いくつか例を挙げてみました。このように、環境にうまく適応できず、生活や人間関係のストレスによって、心身のさまざまな不調が表れます。

適応障害の症状

合わない環境に無理にいなくてはならなかったり、辛い体験をすると、誰でも不安や苛立ち、怒りなどを体験します。憂うつになったり、何もかも投げ出してしまいたくなることだってあるでしょう。

いじめやパワハラ、セクハラといった対人関係のストレスでも、同じような反応が出ます。

適応障害とは、こうしたストレスへの反応が強く出て、仕事や勉強、生活に支障をきたすような状態です。

人によって多様な反応を示すので、他の精神疾患のように「こういう症状があれば診断される」とはっきり定義しにくいところがあります。

ストレスへの反応としてよく見られる症状をいくつか挙げますが、どれもうつ病や心身症その他の病気でも認められる症状です。

ひとつひとつの症状だけでなく、本人と環境・ストレス要因の関係や、病気の経過を見ることが大切になるでしょう。

不安や抑うつ

不安感や焦燥感などが表れ、些細なことに過敏になります。自分に自信がなくなり、いろいろなことを心配するかもしれません。

また、気分の落ち込みや絶望感、無気力、涙もろさといった抑うつ症状が見られることもあります。うつ病と似ていますが、適応障害の場合は環境が変わってストレスがなくなると改善が早いのが一般的です。

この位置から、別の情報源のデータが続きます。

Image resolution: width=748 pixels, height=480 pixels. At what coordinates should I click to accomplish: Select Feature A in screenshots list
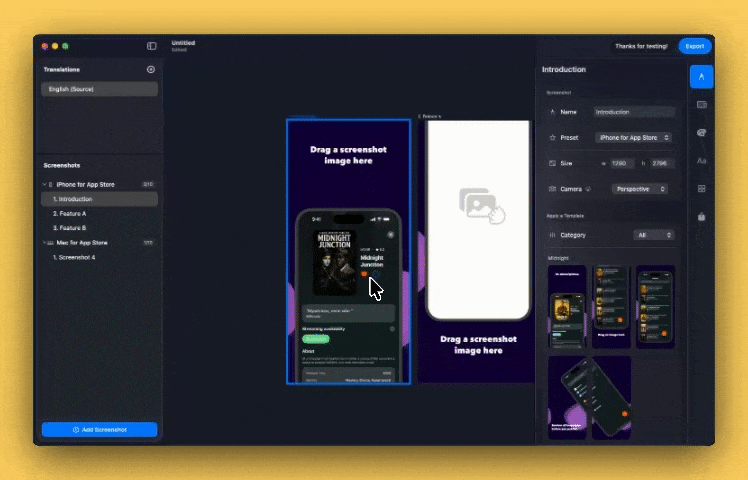[70, 214]
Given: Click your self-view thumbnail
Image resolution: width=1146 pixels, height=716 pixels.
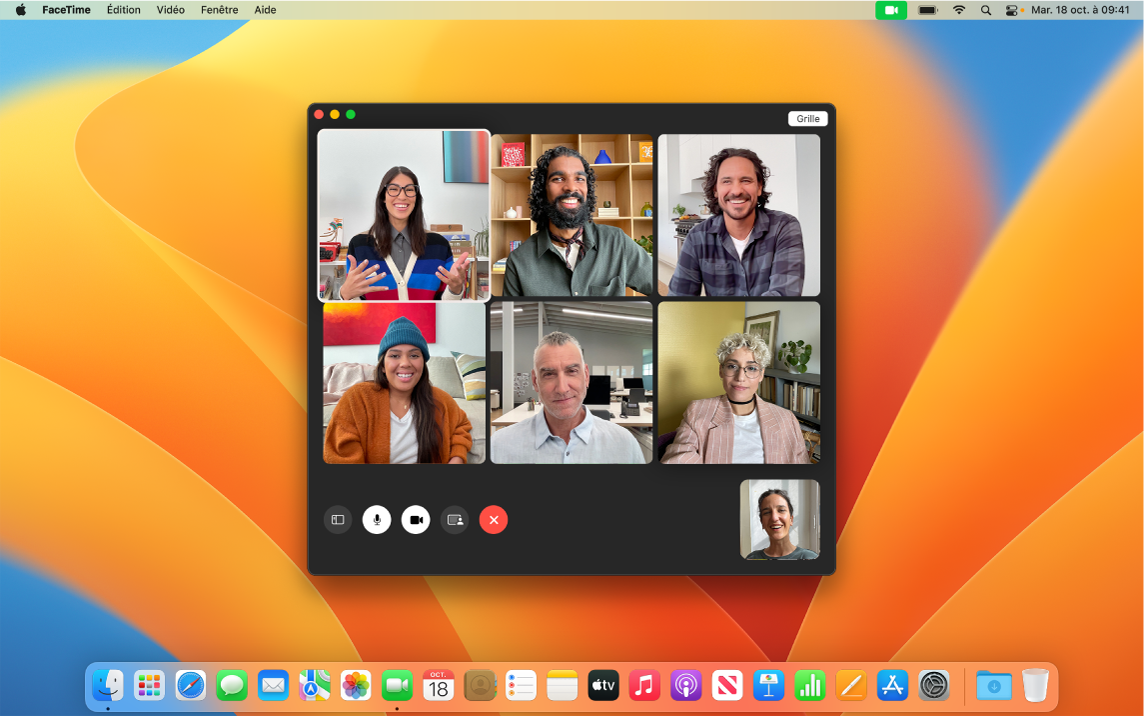Looking at the screenshot, I should coord(779,518).
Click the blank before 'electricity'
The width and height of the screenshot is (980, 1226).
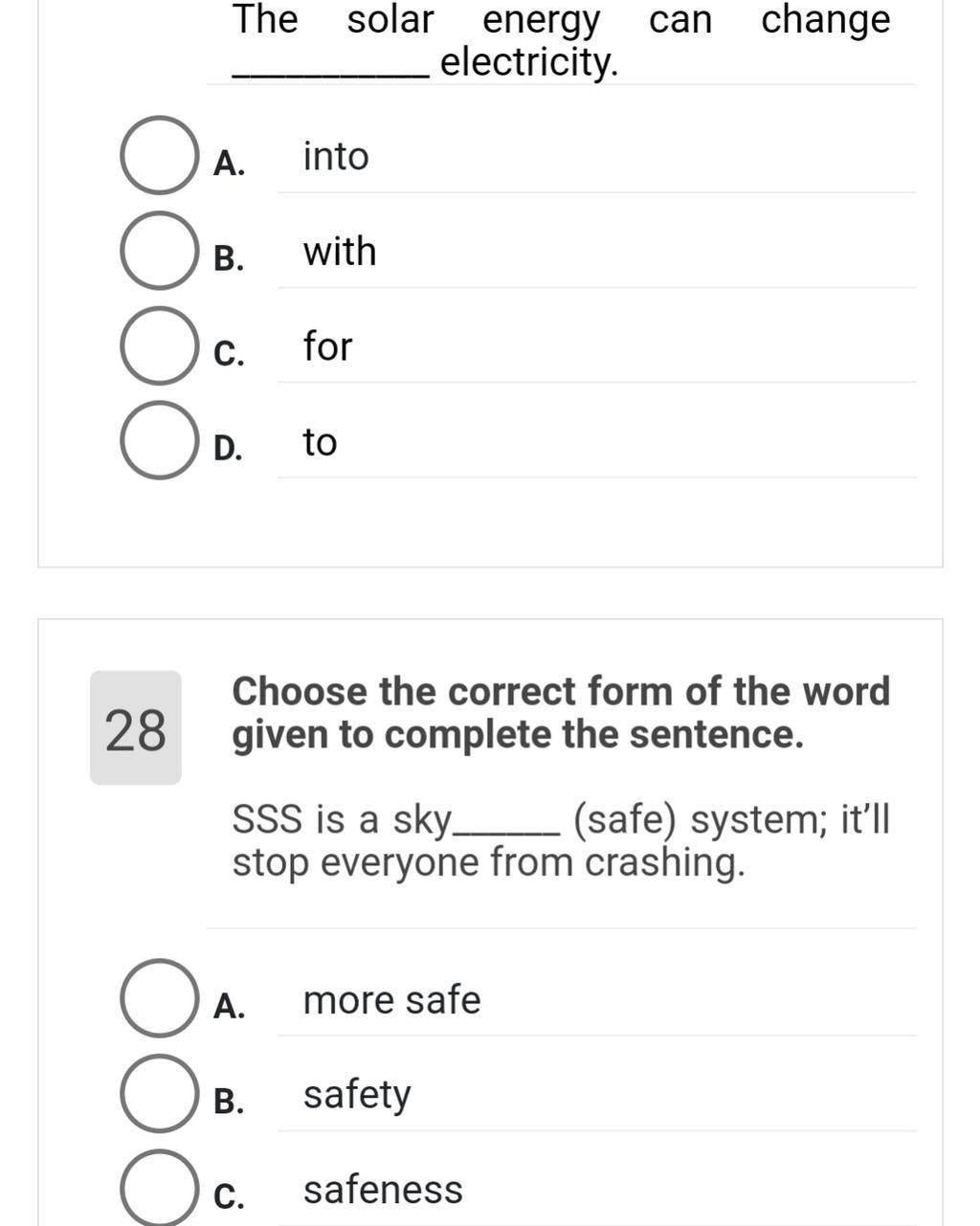[331, 67]
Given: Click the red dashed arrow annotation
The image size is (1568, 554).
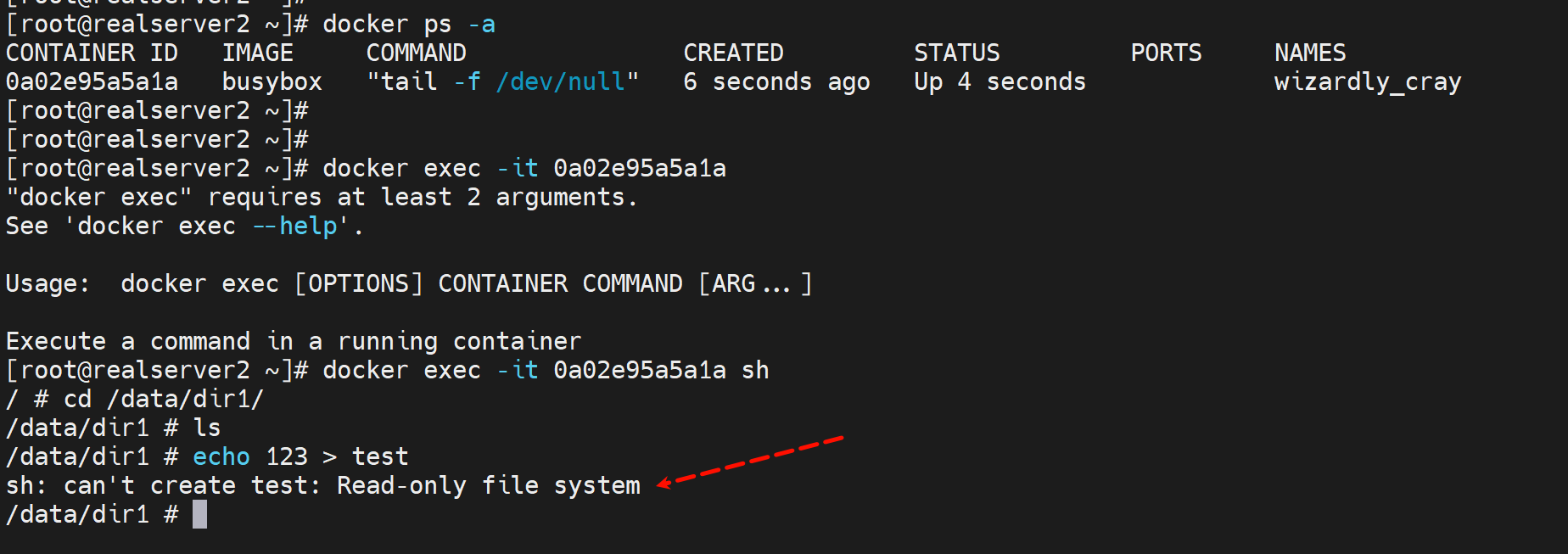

抑うつ症状と関連して、「死にたい」といった希死念慮が表れることも考えられます。

身体症状

不安に伴って、吐き気や動悸などが出ることがあります。また、頭痛や腹痛、下痢、不眠(あるいは寝すぎ)、倦怠感、喘息、めまい、耳鳴りなど多彩な身体症状が出やすいのも特徴です。

問題行動

ストレスがたまるとイライラして、自暴自棄な行動に走りやすくなります。仕事に身が入らなくなり、無断欠勤をしたり、あるいは無謀な車の運転をする人もいます。また、過度な飲酒や、けんかなどの人間関係のトラブルが生じることもあります。不登校や出社拒否、家庭内暴力として表れることもあるでしょう。

電話が怖い、電車に乗れないといった不安障害に似た症状が見られることもあります。

適応障害の治療と改善

適応障害の克服や改善のためにできることは、「環境を調整する」「薬などの治療で心身の症状を治療する」「本人の適応力やストレス対処スキルを高める」といった3つの方法が考えられます。

ストレスの原因から離れる

適応障害とは、環境と本人の資質(性格や能力)のミスマッチによって起こってくる病気です。相談できる人や支援してくれる人がいない、孤立した状況では、症状は悪化しやすいでしょう。適切なサポートを受けながら、ストレスの原因となっている環境から離れることも回復のためには大切です。

薬物療法

精神科や心療内科を受診して適応障害と診断されると、環境調整や薬物療法、精神療法などの治療を受けることになるでしょう。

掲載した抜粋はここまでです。